Let's look at why building agents used to be so hard for beginners.

The Procedural Approach (Pre-LangGraph)

Historically, the ReAct loop was implemented using messy Python while loops (like LangChain's old AgentExecutor). You had to write a script that essentially ran forever until the AI decided it was done.

# Procedural ReAct Pseudo-code (The OLD way)
def run_agent(query):
    context = query
    while True: # Loop forever!
        action = llm.decide_action(context)

        # Did the AI say it's finished?
        if action.is_final(): 
            return action.answer # Break the loop

        # Otherwise, run the tool it asked for
        tool_result = execute_tool(action.tool_name, action.args)

        # Clunkily paste the text back together
        context += "\nObservation: " + tool_result 

Visualizing the Procedural Flaw:

flowchart TD
    A[Start: User Query] --> B[LLM Generates Text]
    B --> C{Parse Text Regex}
    C -- "Action: Search" --> D[Run Tool]
    D --> E[Paste text to end of giant string]
    E --> B
    C -- "Action: Final Answer" --> F[Return Answer]
    C -- "Regex Failed!" --> G[🛑 CRASH]

    style G fill:#ffcccc,stroke:#cc0000

Why this was a nightmare: - Opaque State: The context string just kept getting longer and longer. It was a massive wall of text that was incredibly hard to read or debug. - Brittle Execution: If an API failed or the AI hallucinated a tool name, the loop crashed entirely. You had to start over from the beginning. - Hidden Transitions: The logic is buried inside a Python while loop, hiding the AI's actual decision pathway.

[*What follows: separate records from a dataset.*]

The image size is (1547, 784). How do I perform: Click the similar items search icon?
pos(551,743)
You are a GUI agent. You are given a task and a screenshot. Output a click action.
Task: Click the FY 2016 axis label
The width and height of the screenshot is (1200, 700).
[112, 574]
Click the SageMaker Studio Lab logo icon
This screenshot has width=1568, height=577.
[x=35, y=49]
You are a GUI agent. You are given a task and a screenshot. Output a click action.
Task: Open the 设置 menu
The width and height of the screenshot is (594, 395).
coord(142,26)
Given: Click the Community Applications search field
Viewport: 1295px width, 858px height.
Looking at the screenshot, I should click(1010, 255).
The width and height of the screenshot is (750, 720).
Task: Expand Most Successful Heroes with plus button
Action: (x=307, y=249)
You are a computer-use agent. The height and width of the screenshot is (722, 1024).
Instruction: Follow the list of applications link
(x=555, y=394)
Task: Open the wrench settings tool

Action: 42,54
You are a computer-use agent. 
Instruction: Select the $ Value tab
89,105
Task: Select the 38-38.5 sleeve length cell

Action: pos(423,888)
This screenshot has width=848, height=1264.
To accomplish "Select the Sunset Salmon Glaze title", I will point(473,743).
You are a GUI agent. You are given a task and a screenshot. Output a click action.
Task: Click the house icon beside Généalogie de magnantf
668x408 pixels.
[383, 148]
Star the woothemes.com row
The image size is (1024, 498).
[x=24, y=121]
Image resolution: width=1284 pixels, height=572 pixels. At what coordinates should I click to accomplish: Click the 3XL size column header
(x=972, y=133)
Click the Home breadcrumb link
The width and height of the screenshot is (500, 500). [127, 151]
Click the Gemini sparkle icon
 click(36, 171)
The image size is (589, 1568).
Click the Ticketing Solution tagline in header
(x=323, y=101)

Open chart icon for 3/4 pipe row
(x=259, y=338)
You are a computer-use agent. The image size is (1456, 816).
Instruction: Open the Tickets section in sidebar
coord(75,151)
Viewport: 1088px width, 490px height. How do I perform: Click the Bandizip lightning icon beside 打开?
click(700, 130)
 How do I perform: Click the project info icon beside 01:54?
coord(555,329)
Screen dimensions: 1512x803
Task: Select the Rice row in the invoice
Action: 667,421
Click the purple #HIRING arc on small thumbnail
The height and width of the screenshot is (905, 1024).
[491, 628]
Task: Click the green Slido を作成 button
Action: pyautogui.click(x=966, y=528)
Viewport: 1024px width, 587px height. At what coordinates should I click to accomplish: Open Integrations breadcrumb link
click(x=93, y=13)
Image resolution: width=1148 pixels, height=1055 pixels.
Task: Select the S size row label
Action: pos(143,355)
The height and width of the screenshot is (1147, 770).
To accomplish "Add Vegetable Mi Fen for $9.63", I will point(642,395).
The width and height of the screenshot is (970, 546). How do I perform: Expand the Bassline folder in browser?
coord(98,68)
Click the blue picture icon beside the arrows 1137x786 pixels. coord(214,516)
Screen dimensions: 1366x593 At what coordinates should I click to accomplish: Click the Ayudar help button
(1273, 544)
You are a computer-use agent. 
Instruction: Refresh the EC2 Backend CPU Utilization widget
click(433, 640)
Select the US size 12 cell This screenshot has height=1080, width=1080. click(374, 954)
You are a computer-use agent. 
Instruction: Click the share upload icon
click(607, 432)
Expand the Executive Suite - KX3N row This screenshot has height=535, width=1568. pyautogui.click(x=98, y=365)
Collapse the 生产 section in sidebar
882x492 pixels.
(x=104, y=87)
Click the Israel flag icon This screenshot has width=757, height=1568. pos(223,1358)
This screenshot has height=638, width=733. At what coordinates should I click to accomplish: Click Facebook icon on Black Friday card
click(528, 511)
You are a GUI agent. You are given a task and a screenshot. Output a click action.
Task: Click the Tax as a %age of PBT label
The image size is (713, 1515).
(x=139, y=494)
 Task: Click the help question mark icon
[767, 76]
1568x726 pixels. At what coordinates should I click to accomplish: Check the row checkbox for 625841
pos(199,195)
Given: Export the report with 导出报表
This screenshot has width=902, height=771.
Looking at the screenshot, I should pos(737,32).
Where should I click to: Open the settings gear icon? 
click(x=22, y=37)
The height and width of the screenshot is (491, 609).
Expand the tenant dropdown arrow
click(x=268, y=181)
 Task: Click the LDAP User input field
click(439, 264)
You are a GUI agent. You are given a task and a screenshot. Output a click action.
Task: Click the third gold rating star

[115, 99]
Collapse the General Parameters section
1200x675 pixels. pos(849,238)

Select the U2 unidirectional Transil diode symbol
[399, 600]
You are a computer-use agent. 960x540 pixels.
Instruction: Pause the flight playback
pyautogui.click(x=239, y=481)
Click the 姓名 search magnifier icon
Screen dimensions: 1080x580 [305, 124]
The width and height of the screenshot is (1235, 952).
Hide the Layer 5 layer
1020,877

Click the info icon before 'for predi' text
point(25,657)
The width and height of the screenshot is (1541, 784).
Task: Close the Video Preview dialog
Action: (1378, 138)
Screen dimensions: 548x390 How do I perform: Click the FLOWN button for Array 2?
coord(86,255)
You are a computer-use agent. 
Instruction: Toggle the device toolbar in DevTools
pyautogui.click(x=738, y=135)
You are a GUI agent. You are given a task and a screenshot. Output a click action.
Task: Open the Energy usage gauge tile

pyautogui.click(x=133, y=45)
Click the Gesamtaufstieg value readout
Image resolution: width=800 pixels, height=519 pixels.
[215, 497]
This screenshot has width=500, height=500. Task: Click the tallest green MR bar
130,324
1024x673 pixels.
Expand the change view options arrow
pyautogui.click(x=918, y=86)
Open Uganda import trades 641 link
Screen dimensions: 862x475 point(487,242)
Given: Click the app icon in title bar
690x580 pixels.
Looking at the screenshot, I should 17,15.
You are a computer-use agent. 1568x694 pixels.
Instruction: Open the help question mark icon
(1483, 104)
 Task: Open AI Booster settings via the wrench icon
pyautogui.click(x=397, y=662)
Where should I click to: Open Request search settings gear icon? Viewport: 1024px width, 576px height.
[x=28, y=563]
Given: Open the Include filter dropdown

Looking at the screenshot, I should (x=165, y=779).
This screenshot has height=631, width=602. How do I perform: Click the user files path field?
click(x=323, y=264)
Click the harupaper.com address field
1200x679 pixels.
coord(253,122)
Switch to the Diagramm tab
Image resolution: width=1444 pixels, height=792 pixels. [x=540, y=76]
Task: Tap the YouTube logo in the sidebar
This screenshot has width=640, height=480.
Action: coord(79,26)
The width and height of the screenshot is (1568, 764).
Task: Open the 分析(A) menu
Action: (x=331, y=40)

The Graph-Based Approach (LangGraph)

LangGraph unrolls this messy while loop into an explicit, modular state machine (our board game).

stateDiagram-v2
    [*] --> AgentNode : User Query

    state AgentNode {
        LLM : LLM Reasoning
    }

    AgentNode --> Condition

    state Condition <<choice>>

    Condition --> ToolNode : Yes - Tool Call
    Condition --> [*] : No - Final Answer

    state ToolNode {
        Execute --> MutateState
        Execute : Execute Function
        MutateState : Append Output to State
    }

    ToolNode --> AgentNode : Return Observation

By formalizing the loop as a graph, the workflow becomes inspectable step-by-step. If it fails, you know exactly which Node crashed.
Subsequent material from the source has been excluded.